The only reason that schools are willing to listen now, and that realignment is happening now, is because we are in some kind of economic distress best defined as a protracted recession but not quite a depression, but God forbid we actually name it because some political party or corporate interest group would have to deal with it as a reality then and it might panic the public.
It is the intersection of declining state revenue streams that are causing deep state cuts for the funding of higher education coupled with the lure of television revenue promised in some cases for a decade and a half that are driving realignment and the timing is no accident. One of the oldest ploys in a hostile takeover is to make your offers during times of your object of desire's lowest liquidity. And that's now.
60 - 70 teams are what the Networks want. No patsies are what the Networks want. No play out of an upper division is what the Networks want. They want the best product, with none of the slow sku's to stock their lineup with. They want every game every week to have a high national interest. They want brand name against brand name and they want an upper tier so that a Boise State, or Utah, or Hawaii can't crash the party and spoil the ratings.

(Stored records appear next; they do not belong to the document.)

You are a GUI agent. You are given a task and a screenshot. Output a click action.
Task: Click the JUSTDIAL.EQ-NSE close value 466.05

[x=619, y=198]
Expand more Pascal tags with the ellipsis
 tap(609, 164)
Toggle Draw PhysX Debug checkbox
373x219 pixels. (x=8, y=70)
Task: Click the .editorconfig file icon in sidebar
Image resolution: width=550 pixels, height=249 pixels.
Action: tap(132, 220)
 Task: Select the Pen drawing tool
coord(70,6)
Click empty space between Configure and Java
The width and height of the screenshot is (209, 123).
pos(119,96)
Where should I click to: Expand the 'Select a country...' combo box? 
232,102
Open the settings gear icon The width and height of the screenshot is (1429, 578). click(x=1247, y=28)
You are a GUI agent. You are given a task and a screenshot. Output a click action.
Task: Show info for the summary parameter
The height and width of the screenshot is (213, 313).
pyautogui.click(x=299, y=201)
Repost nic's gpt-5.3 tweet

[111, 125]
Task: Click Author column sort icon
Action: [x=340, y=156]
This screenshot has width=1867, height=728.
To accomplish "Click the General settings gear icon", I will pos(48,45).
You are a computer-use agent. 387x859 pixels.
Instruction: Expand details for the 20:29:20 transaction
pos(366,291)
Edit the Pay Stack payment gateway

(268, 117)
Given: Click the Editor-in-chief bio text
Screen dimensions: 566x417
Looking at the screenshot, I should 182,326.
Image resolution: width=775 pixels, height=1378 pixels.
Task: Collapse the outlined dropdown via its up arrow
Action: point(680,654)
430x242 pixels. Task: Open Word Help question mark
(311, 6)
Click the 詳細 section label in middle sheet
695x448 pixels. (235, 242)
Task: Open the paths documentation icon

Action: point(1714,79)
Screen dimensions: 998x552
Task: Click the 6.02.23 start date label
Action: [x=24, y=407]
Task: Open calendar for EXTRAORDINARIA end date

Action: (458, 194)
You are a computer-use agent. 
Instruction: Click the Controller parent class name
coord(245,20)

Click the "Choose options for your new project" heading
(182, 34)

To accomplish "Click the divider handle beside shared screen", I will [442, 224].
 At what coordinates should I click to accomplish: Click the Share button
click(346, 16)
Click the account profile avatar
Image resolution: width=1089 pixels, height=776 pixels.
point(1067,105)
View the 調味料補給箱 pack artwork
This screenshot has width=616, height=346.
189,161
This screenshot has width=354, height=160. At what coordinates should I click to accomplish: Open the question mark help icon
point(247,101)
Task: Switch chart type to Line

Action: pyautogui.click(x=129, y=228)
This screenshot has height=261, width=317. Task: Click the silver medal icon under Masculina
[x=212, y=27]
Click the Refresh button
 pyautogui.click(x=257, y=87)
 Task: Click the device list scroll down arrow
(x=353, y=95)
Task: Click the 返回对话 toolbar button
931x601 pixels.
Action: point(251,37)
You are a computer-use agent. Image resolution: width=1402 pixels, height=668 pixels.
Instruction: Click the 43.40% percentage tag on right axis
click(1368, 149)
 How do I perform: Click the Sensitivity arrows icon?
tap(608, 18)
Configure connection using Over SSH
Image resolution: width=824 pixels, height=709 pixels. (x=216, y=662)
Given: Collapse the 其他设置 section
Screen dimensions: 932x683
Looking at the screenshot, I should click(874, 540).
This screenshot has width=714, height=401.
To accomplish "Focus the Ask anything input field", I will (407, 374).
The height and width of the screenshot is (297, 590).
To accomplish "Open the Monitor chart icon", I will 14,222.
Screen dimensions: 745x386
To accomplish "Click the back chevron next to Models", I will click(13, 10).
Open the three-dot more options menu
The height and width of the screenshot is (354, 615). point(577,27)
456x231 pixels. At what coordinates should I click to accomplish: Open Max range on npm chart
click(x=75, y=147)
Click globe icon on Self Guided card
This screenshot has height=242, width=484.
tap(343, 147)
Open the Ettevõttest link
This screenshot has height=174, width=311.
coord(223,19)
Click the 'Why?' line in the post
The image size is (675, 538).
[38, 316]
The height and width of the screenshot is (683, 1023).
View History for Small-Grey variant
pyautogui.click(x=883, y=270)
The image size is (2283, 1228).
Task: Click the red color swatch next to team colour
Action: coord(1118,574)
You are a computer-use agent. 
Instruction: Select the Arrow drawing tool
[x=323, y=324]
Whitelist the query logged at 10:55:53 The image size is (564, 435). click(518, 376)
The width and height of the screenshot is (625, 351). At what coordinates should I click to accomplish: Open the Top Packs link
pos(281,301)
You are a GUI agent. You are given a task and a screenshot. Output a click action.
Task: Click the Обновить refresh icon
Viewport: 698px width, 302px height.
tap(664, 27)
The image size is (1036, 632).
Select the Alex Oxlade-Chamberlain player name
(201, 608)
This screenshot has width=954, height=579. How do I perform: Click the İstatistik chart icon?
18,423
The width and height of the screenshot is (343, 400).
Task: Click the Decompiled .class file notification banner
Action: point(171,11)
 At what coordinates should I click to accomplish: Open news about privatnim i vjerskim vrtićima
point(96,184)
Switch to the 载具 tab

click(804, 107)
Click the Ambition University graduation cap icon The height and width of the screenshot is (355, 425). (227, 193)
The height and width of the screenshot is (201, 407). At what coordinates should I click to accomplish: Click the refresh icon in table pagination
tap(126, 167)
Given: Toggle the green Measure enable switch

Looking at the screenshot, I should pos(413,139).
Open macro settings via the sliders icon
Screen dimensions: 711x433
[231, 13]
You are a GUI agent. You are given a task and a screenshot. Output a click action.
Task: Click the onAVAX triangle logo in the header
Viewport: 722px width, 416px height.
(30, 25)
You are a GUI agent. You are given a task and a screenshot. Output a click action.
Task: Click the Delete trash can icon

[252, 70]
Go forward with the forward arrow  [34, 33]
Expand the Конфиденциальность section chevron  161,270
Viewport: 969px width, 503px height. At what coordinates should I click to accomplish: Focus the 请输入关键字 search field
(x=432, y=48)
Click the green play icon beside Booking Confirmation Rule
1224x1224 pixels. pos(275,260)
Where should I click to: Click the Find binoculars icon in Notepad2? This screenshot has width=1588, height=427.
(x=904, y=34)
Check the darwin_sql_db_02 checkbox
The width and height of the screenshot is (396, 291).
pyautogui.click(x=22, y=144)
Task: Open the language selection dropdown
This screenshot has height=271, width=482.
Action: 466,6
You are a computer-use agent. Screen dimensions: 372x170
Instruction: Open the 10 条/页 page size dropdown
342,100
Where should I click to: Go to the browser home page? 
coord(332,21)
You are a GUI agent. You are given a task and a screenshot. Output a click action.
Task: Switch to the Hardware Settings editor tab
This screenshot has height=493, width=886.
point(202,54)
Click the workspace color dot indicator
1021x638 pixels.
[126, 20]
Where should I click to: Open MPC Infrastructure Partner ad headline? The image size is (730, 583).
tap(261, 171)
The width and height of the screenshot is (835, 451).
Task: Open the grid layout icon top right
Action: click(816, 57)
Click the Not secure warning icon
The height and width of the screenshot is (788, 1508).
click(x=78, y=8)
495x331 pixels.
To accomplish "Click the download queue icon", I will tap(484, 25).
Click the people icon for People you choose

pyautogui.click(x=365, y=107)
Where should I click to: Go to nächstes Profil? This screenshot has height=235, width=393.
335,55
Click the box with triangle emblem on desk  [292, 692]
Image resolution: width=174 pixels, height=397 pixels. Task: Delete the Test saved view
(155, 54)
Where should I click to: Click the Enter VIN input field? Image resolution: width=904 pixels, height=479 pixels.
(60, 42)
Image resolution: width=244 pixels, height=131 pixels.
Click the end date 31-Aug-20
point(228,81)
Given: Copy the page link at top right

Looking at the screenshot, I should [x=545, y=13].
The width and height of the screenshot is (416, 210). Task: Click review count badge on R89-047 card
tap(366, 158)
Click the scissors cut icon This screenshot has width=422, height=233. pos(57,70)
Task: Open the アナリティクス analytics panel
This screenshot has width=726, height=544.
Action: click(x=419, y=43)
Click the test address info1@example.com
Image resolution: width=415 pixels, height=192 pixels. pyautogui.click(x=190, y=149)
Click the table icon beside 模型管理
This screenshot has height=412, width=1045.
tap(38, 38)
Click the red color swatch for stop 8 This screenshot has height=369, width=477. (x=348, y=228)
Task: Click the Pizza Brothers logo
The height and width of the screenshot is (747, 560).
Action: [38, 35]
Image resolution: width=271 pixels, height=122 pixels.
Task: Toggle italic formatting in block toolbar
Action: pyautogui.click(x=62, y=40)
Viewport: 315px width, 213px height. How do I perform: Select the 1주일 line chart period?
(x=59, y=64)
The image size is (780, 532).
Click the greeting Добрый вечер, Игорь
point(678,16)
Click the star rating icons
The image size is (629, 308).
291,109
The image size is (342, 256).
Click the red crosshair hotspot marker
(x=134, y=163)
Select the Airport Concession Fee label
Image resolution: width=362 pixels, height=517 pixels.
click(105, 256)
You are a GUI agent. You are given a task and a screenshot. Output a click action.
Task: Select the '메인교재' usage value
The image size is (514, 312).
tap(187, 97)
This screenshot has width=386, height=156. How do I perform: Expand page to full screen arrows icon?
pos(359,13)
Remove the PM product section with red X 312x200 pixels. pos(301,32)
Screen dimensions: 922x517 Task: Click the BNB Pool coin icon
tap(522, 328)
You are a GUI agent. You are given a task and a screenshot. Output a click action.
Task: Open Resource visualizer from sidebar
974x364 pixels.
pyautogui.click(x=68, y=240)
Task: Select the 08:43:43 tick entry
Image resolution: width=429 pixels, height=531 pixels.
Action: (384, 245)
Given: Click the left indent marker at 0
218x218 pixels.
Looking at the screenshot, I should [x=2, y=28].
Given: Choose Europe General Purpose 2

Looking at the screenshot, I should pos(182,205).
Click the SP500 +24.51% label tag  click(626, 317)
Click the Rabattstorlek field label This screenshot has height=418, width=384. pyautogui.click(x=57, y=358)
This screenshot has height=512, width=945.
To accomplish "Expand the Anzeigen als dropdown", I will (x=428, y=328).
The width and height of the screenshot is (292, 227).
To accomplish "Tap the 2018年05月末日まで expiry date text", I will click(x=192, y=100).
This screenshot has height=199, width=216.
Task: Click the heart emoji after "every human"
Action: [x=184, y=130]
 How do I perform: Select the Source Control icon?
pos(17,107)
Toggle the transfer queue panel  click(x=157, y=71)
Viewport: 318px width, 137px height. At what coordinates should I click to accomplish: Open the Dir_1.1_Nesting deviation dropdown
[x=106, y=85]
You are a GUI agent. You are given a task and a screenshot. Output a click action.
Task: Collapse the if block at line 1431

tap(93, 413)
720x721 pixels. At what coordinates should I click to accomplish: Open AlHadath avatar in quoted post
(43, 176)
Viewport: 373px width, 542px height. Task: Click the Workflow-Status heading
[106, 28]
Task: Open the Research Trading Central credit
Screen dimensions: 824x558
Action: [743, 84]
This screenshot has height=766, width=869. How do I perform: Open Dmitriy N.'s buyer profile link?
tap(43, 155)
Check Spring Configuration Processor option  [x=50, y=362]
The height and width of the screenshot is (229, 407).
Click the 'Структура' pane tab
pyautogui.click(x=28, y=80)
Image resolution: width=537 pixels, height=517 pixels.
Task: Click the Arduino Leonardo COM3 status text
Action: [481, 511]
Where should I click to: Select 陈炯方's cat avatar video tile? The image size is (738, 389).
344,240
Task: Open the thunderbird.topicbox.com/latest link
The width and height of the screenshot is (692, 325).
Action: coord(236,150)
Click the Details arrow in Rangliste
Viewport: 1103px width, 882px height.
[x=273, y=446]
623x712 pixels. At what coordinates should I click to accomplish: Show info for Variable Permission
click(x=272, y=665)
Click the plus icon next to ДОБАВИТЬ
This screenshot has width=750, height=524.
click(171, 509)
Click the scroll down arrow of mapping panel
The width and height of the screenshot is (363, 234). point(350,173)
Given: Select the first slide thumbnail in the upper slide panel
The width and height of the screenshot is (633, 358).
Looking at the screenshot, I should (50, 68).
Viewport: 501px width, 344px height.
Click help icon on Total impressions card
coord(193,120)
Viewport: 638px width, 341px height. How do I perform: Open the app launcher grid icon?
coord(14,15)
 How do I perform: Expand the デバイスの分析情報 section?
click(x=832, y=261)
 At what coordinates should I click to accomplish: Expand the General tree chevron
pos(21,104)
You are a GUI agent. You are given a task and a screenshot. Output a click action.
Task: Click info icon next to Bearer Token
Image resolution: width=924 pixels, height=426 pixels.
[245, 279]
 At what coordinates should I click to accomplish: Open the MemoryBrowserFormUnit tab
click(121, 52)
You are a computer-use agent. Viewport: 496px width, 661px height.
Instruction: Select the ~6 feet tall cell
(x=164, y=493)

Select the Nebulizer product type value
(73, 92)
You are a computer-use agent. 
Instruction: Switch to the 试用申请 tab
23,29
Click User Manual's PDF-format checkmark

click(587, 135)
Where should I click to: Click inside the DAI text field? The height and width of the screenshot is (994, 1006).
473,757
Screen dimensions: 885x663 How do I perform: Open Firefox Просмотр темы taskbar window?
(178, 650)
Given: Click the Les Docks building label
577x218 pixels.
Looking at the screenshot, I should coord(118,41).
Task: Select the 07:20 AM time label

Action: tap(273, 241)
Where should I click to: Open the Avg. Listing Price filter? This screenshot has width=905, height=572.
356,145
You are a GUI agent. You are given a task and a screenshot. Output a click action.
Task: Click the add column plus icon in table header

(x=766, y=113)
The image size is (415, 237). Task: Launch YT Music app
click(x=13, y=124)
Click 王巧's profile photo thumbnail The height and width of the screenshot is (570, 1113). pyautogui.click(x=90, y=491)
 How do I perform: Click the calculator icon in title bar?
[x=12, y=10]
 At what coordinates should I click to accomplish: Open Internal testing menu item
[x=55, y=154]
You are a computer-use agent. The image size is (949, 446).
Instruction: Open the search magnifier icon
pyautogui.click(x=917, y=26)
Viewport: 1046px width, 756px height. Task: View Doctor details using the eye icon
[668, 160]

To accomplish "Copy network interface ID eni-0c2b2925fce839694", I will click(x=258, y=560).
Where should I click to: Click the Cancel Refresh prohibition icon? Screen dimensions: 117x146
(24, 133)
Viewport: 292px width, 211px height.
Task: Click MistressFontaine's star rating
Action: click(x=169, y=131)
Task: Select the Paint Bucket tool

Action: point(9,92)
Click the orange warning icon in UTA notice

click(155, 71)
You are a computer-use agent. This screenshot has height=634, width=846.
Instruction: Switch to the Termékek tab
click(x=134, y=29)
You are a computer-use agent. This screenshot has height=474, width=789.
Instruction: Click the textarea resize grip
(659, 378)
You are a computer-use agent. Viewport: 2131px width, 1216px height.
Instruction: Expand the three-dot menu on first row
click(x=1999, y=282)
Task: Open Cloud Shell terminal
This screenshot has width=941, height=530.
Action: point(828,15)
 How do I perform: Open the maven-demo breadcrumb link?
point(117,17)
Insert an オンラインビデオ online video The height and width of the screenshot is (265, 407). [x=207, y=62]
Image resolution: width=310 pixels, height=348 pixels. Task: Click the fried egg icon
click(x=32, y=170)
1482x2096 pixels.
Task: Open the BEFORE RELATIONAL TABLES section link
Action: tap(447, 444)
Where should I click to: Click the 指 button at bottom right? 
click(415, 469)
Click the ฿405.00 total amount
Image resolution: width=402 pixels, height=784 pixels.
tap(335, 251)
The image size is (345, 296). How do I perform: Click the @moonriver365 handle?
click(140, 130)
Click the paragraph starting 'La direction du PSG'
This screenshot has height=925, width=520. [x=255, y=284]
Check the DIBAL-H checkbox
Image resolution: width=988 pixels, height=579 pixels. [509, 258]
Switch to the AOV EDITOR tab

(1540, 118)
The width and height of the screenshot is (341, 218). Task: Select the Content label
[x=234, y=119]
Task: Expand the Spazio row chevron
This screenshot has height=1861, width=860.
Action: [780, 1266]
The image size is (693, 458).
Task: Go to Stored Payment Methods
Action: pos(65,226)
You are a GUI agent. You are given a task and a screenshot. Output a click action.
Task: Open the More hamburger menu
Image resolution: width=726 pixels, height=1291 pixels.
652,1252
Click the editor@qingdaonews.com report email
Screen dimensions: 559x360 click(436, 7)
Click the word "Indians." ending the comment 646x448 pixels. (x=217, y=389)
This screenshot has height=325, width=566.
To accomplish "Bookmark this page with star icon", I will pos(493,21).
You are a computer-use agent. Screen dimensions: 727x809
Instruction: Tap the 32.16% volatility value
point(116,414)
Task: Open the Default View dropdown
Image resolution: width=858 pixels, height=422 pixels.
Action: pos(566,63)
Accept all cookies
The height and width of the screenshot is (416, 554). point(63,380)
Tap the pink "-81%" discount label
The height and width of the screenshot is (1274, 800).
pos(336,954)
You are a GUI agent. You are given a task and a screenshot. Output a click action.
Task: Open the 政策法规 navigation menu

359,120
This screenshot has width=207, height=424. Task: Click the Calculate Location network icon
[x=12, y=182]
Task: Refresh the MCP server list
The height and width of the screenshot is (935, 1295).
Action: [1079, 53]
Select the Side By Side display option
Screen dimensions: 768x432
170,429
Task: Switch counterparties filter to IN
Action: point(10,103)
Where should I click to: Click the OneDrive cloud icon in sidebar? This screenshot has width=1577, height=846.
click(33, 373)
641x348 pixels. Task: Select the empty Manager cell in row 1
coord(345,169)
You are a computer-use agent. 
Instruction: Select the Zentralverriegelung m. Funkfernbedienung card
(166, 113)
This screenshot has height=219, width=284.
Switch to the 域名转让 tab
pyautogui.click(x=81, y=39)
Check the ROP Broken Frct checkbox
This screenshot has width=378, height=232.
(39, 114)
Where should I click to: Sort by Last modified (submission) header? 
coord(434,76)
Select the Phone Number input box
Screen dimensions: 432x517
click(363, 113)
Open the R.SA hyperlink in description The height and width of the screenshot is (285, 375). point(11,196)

This is not about Slive, Delany, Swafford, Scott, or Bowlsby. It is about those gentlemen grasping for the dollars being dangled by a network. And by the way, the total dollars paid to an upper tier aren't coming out of thin air. They will be from the money that the Networks will no longer have to pay the smaller schools. The rich will get richer and it will be from the pile that once fed everyone.
That's corporate America at work. Texas, Alabama, Notre Dame, Michigan, Ohio State, U.S.C., Oregon, Georgia, North Carolina, Florida State are all now among the banks that will become too big to fail.
Downsizing is coming to education in this country from the grade schools to the Universities. Many states have already started cutting the funding. Realignment is about setting aside those to be protected on the education side of things, and about culling down to the most watched and identified with products for the networks. It is most assuredly not about quality of sports, variety of sports, or even about sports. It is simply about revenue and survival.
It is not about SEC, Big 10, ACC, Big 12, or PAC. It is about protecting them because they control the most eyeballs on Saturday and that's it.